From 1891 to 1906 she sang in Italy, Eastern Europe, South America, Spain and
Mexico. In 1907, following a number of intrigues she managed the tour de force
of singing the role of Violetta (La Traviata) at Covent Garden, while the
reigning diva was on tour outside the country. Tetrazzini returned to Covent
Garden every year from 1908-1912.
Numerous legal battles punctuated her career. The management at New York’s
Metropolitan made a serious mistake by not reading her contract closely and she
quietly went off to Oskar Hammerstein I’s Manhattan Opera, to sing Lakmé,
Dinorah and Elvira (I Puritani). Luisa Tetrazzini finally sang 8 times at the
met during the 1911-1912 season in the roles of Lucia, Guilda and Violetta. In
1910 an argument broke out when banker Otto Khan helped the Met buy back
Hammerstein’s contract. The diva “ran off” to San Francisco not heeding the
injunction and feeding the gossip of the local papers. She told the press that
she was prepared to sing in the street if it came to that. True to her word,
Tetrazzini sang before a delighted crowd estimated at over 200,000 people on
Christmas Eve 1910, in front of the San Francisco Chronicle Building.
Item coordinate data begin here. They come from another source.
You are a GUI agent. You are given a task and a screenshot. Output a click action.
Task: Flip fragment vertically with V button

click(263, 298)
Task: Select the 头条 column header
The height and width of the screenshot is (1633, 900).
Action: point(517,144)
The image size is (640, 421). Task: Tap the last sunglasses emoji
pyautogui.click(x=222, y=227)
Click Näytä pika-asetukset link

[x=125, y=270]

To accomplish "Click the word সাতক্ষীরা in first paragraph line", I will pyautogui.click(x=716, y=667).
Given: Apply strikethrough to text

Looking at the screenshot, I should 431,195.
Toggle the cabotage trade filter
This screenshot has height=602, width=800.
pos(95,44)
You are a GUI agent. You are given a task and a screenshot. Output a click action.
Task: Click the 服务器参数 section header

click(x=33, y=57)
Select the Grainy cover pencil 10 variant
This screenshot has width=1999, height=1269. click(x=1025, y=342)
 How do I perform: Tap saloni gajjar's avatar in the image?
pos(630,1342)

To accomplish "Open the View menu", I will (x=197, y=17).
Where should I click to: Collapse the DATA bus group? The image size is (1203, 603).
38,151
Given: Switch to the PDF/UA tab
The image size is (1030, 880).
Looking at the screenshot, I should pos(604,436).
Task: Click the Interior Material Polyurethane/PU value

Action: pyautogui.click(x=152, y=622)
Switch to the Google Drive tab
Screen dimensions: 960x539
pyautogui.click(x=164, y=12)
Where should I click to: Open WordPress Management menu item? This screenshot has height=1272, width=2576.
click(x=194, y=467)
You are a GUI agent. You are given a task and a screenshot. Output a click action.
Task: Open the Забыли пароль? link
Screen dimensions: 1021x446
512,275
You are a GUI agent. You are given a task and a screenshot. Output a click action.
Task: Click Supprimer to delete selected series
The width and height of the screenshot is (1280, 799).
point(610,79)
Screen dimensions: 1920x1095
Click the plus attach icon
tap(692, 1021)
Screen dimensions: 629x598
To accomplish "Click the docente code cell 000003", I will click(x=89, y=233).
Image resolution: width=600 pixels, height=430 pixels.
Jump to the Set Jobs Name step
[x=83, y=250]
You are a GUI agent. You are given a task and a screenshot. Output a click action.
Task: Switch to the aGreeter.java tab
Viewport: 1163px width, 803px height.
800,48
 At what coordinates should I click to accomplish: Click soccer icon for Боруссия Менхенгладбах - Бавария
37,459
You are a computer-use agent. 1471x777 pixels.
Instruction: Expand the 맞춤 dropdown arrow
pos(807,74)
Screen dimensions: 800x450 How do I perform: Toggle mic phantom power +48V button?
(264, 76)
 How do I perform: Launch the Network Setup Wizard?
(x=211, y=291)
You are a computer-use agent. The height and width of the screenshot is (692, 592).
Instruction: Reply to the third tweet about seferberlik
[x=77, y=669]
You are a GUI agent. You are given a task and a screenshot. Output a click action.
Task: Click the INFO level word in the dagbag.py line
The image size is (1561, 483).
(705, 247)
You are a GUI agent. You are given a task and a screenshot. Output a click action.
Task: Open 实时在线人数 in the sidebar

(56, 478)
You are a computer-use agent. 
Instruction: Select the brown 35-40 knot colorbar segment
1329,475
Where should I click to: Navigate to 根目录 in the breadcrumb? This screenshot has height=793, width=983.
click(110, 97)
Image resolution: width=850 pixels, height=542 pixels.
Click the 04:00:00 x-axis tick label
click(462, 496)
Critics at the time often praised her acting talents as well as her exceptional
voice. The diva had quite a reputation for the ease with which she interpreted
the coloratura parts and for the high bright register of her voice. Until the
end of her career she could still easily sing a high E even if the rest of her
register had somewhat deteriorated. She sang until 1934 to generate revenue,
which her numerous ex-husbands were quick to dilapidate. She died in 1940 in a
state of utter poverty. She is reported to have said a short time before her
death, “I am old, I am fat, I am ugly but I remain Tetrazzini!”.